(Task item): Each line from the one containing "You are a computer-use agent. Image" to the end of the entries below is to be set down exactly; the pictures are not.

[Given records Boundary: Start]

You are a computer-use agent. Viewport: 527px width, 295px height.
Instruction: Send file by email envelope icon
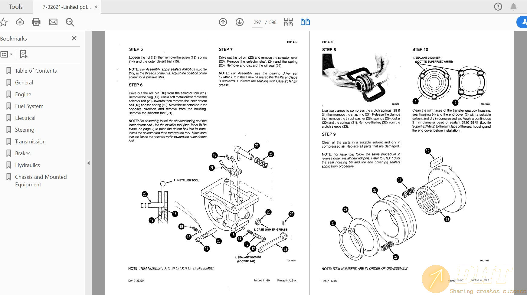pyautogui.click(x=53, y=22)
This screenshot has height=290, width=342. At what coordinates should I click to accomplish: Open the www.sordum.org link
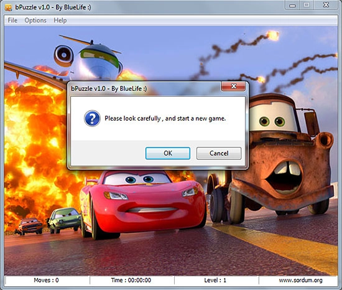point(300,280)
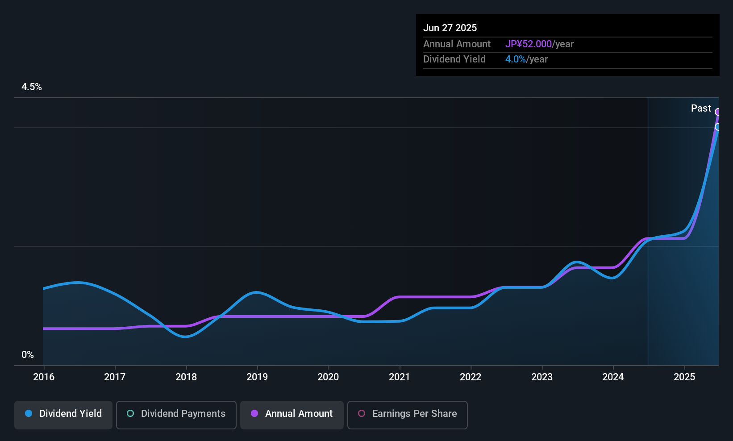Select the 2019 x-axis label
Viewport: 733px width, 441px height.
(257, 377)
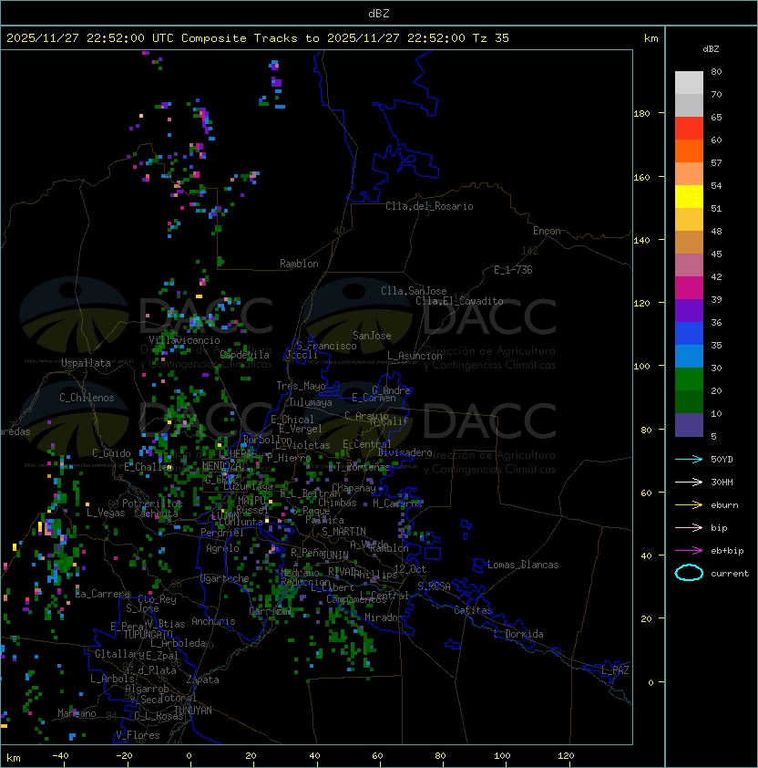Select the red 60-65 dBZ legend swatch

[689, 129]
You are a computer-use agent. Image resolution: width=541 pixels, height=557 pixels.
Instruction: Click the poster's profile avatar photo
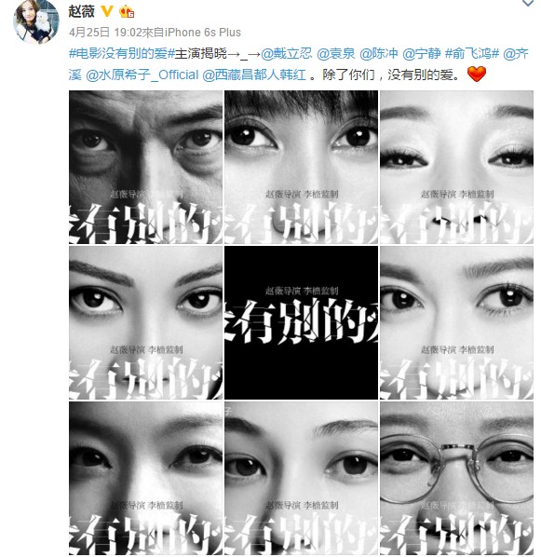coord(36,21)
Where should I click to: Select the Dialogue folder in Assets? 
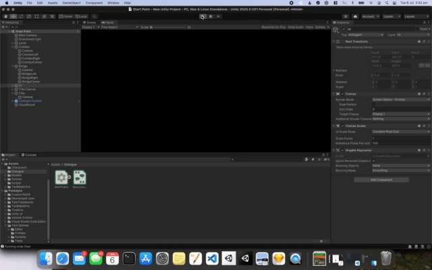(x=17, y=171)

[Given records Boundary: End]

(Output of the exercise):
You are a computer-use agent. Image resolution: width=541 pixels, height=557 pixels.
Instruction: Click the poster's profile avatar photo
coord(36,21)
Where should I click to: Select the Dialogue folder in Assets? 
(x=17, y=171)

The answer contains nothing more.